_Page text_.
_____
As a 1950s housewife, her artistic talents were now funneled toward fabled Halloween costumes, clothes crafted with a Singer sewing machine on the floor of the TV Room, hand-designed Christmas cards, and great ideas for things to do. The union of her parents, Edward Chellis Daoust and Clara Louise Bunts, had spawned backyard theater, and like my mother before me, I too crawled up the back stairs to the attic of grandmother Mimere Daoust’s house on Stillman Road to delve into the steamer trunks and don velvet dresses, ankle-length beaver coats, and fairy costumes of past smash hits among the rose bushes.
Hooker also passed on the family Halloween tradition. From its creation in the 1910s, Stillman Road was a bona fide neighborhood, boasting unlocked doors and families sharing garden delights and practical jokes. Come October 31, Hooker and her siblings would stalk the ‘hood. If a house had lawn furniture on the front porch, they would heap it in a pile in the yard. The maples and oaks would be strung with toilet paper like tinsel on a Christmas tree. If a garden hose was to be found, one Daoust would ring the bell and aim the nozzle toward the front door while the other would wait to hear the signal that said door had opened and would switch on the faucet. I was encouraged to follow in her footsteps, and I did. And all this is not to mention my made-by-Mom costumes: one year, a window made of canvas complete with curtains and a paper black cat on the sill; the next, a pack of Lucky Strikes.
_____
_Task instructions_. In the page text on the family's Halloween traditions, what costumes did the narrator's mother make in two consecutive years?

_Data extract_.
_____
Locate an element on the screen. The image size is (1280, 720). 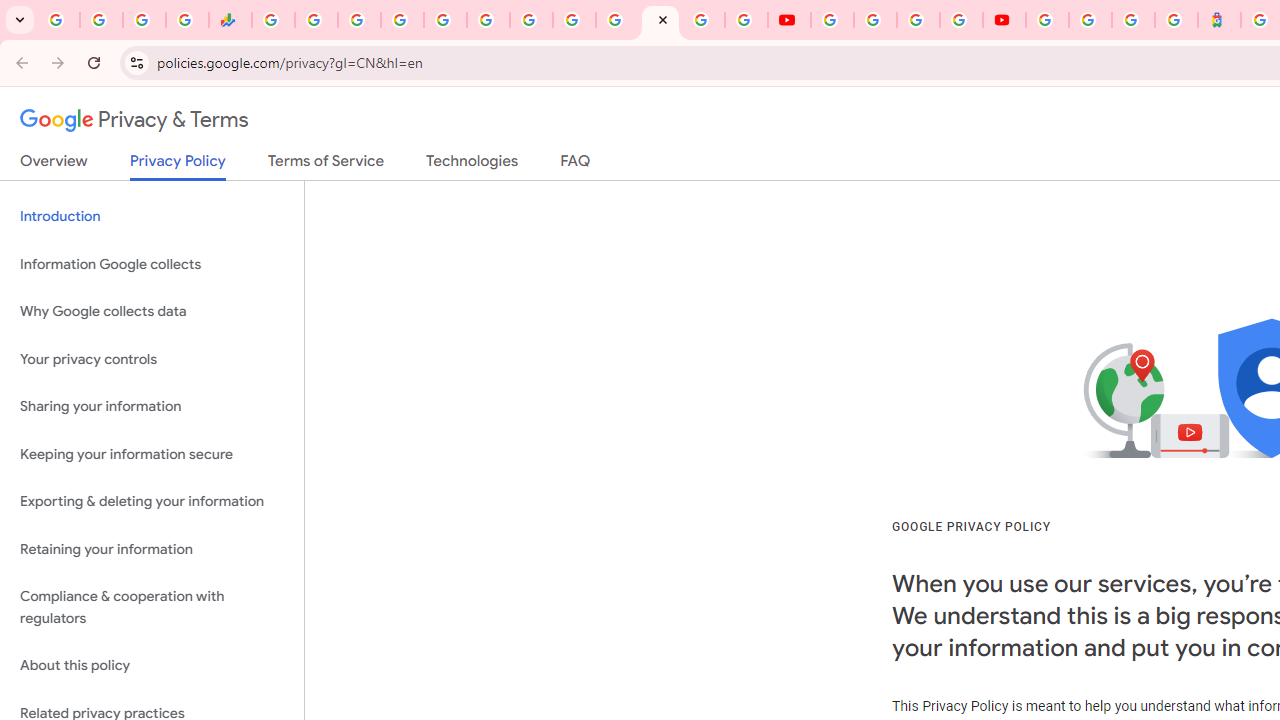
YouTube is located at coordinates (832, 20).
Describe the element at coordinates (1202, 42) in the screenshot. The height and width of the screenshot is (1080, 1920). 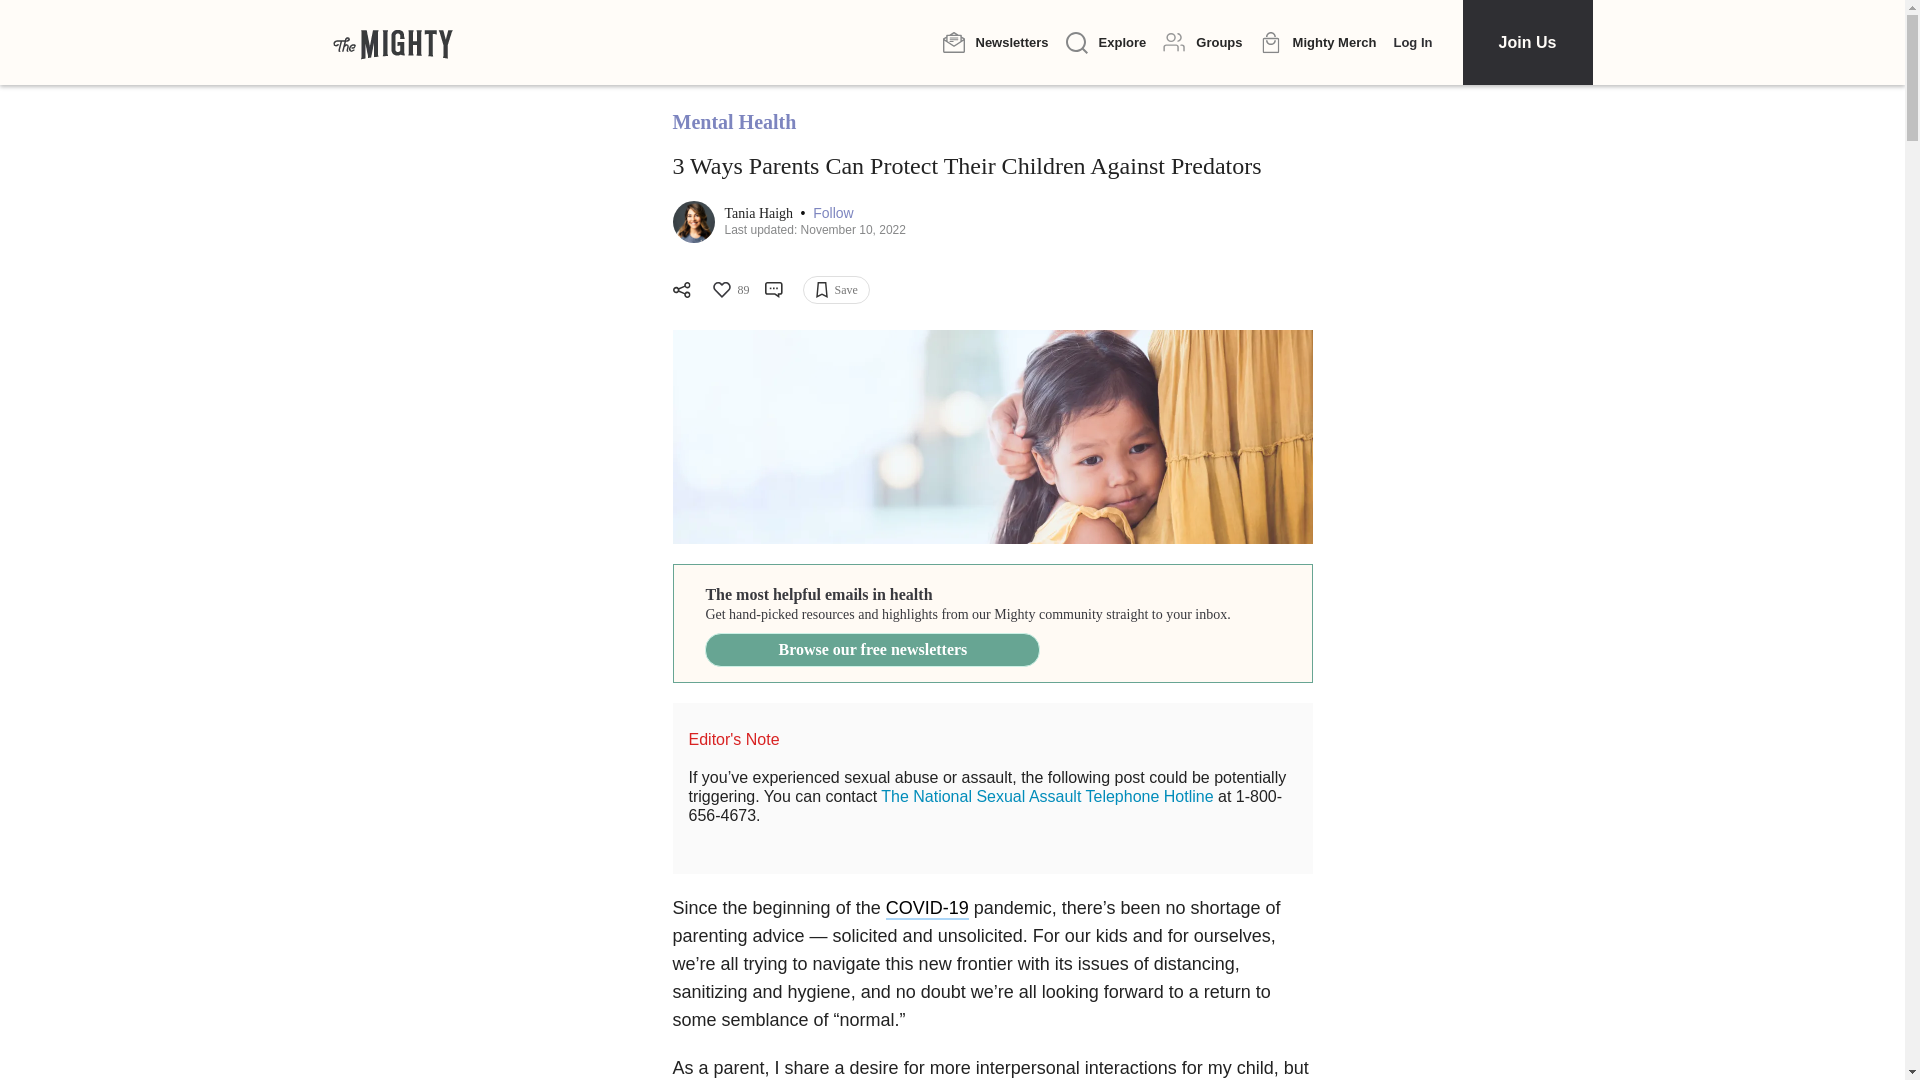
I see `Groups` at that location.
_____
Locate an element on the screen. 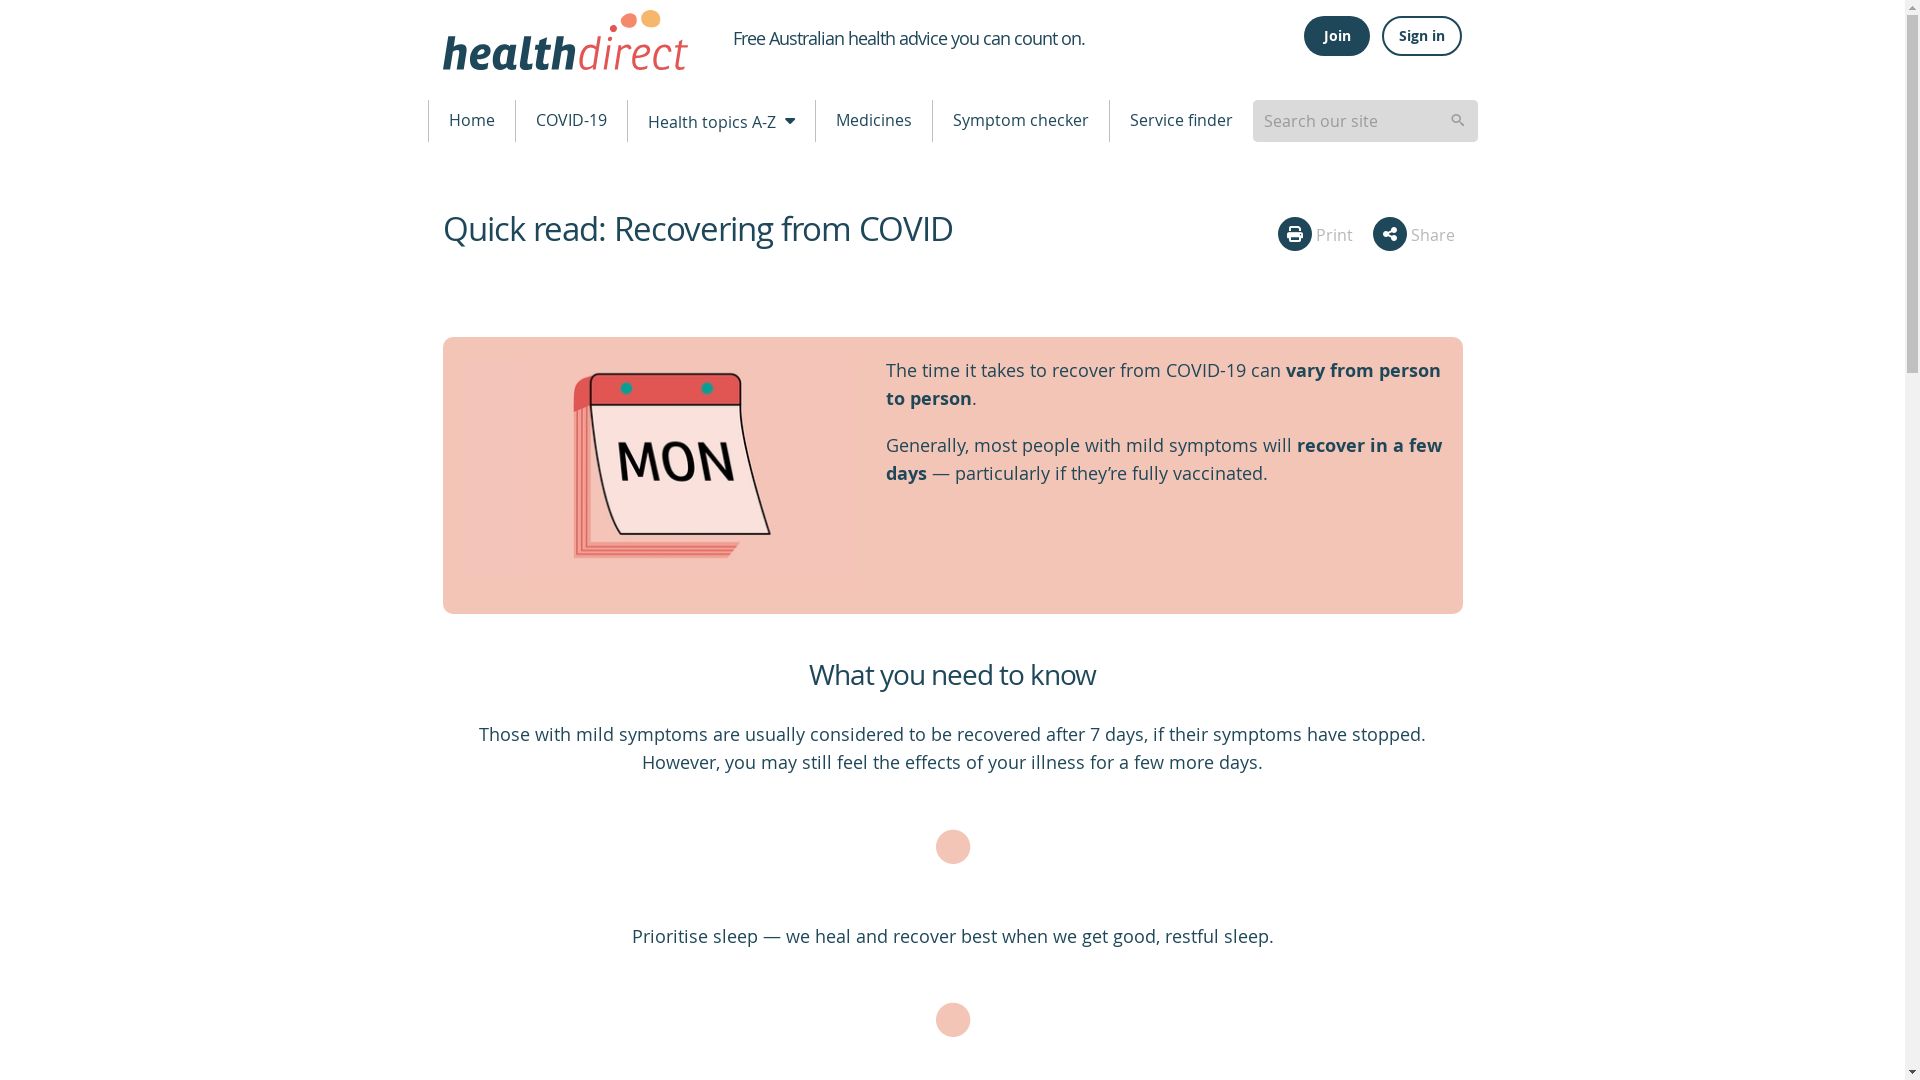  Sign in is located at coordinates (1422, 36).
_____
_Exercise answer_. One year she made a canvas window with curtains and a paper black cat on the sill, and the next year she made a pack of Lucky Strikes.